## [Exercise data]
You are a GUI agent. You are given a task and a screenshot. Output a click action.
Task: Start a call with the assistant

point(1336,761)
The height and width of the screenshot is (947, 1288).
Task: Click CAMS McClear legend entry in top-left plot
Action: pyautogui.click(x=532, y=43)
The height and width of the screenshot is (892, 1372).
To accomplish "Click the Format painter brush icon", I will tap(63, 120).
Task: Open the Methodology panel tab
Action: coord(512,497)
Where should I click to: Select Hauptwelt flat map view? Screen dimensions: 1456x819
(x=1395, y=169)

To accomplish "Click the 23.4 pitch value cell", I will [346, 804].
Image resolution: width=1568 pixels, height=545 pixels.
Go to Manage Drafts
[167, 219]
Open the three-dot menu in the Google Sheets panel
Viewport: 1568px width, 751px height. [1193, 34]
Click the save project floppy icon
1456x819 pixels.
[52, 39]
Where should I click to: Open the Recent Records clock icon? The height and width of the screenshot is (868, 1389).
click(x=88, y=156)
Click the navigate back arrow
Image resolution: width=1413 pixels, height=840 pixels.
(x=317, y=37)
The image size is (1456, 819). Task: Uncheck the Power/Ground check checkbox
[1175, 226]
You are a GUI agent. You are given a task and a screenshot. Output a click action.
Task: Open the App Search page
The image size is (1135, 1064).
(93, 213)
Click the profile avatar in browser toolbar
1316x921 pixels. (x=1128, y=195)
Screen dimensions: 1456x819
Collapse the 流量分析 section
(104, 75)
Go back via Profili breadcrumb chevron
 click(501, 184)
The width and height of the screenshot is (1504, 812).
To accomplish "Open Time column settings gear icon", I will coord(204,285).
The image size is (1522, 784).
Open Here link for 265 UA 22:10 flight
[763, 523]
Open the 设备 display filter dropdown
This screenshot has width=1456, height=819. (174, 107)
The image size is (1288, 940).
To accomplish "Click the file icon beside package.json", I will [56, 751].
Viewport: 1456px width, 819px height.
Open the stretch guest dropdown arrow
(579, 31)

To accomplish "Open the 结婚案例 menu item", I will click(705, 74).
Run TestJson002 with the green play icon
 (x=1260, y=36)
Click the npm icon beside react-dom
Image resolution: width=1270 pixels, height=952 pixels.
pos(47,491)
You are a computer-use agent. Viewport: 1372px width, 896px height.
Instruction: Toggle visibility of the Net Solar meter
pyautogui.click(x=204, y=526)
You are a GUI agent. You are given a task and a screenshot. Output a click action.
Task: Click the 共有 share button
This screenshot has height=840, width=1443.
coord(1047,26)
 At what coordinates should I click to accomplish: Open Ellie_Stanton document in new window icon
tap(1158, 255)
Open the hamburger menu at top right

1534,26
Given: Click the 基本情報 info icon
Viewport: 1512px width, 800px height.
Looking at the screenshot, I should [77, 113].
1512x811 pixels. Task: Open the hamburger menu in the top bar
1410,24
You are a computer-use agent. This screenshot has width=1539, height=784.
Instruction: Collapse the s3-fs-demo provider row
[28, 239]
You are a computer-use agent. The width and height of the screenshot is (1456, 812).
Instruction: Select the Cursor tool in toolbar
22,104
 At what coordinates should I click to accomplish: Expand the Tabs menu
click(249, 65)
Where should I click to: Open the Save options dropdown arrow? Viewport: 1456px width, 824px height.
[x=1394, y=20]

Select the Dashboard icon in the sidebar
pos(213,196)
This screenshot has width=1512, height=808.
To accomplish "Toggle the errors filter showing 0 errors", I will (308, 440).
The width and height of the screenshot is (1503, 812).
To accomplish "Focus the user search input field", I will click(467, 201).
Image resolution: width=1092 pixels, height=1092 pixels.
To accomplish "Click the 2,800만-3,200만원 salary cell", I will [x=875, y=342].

## [Task details]
Each entry must be printed again exactly as given.

## [Written response]
You are a GUI agent. You are given a task and a screenshot. Output a click action.
Task: Start a call with the assistant

point(1336,761)
The height and width of the screenshot is (947, 1288).
Task: Click CAMS McClear legend entry in top-left plot
Action: pyautogui.click(x=532, y=43)
The height and width of the screenshot is (892, 1372).
To accomplish "Click the Format painter brush icon", I will tap(63, 120).
Task: Open the Methodology panel tab
Action: coord(512,497)
Where should I click to: Select Hauptwelt flat map view? Screen dimensions: 1456x819
(x=1395, y=169)

To accomplish "Click the 23.4 pitch value cell", I will [346, 804].
Image resolution: width=1568 pixels, height=545 pixels.
Go to Manage Drafts
[167, 219]
Open the three-dot menu in the Google Sheets panel
Viewport: 1568px width, 751px height. [1193, 34]
Click the save project floppy icon
1456x819 pixels.
[52, 39]
Where should I click to: Open the Recent Records clock icon? The height and width of the screenshot is (868, 1389).
click(x=88, y=156)
Click the navigate back arrow
Image resolution: width=1413 pixels, height=840 pixels.
(x=317, y=37)
The image size is (1456, 819). Task: Uncheck the Power/Ground check checkbox
[1175, 226]
You are a GUI agent. You are given a task and a screenshot. Output a click action.
Task: Open the App Search page
The image size is (1135, 1064).
(93, 213)
Click the profile avatar in browser toolbar
1316x921 pixels. (x=1128, y=195)
Screen dimensions: 1456x819
Collapse the 流量分析 section
(104, 75)
Go back via Profili breadcrumb chevron
 click(501, 184)
The width and height of the screenshot is (1504, 812).
To accomplish "Open Time column settings gear icon", I will coord(204,285).
The image size is (1522, 784).
Open Here link for 265 UA 22:10 flight
[763, 523]
Open the 设备 display filter dropdown
This screenshot has width=1456, height=819. (174, 107)
The image size is (1288, 940).
To accomplish "Click the file icon beside package.json", I will [56, 751].
Viewport: 1456px width, 819px height.
Open the stretch guest dropdown arrow
(579, 31)

To accomplish "Open the 结婚案例 menu item", I will click(705, 74).
Run TestJson002 with the green play icon
 (x=1260, y=36)
Click the npm icon beside react-dom
Image resolution: width=1270 pixels, height=952 pixels.
pos(47,491)
You are a computer-use agent. Viewport: 1372px width, 896px height.
Instruction: Toggle visibility of the Net Solar meter
pyautogui.click(x=204, y=526)
You are a GUI agent. You are given a task and a screenshot. Output a click action.
Task: Click the 共有 share button
This screenshot has height=840, width=1443.
coord(1047,26)
 At what coordinates should I click to accomplish: Open Ellie_Stanton document in new window icon
tap(1158, 255)
Open the hamburger menu at top right

1534,26
Given: Click the 基本情報 info icon
Viewport: 1512px width, 800px height.
Looking at the screenshot, I should [77, 113].
1512x811 pixels. Task: Open the hamburger menu in the top bar
1410,24
You are a computer-use agent. This screenshot has width=1539, height=784.
Instruction: Collapse the s3-fs-demo provider row
[28, 239]
You are a computer-use agent. The width and height of the screenshot is (1456, 812).
Instruction: Select the Cursor tool in toolbar
22,104
 At what coordinates should I click to accomplish: Expand the Tabs menu
click(249, 65)
Where should I click to: Open the Save options dropdown arrow? Viewport: 1456px width, 824px height.
[x=1394, y=20]

Select the Dashboard icon in the sidebar
pos(213,196)
This screenshot has width=1512, height=808.
To accomplish "Toggle the errors filter showing 0 errors", I will (308, 440).
The width and height of the screenshot is (1503, 812).
To accomplish "Focus the user search input field", I will click(467, 201).
Image resolution: width=1092 pixels, height=1092 pixels.
To accomplish "Click the 2,800만-3,200만원 salary cell", I will [x=875, y=342].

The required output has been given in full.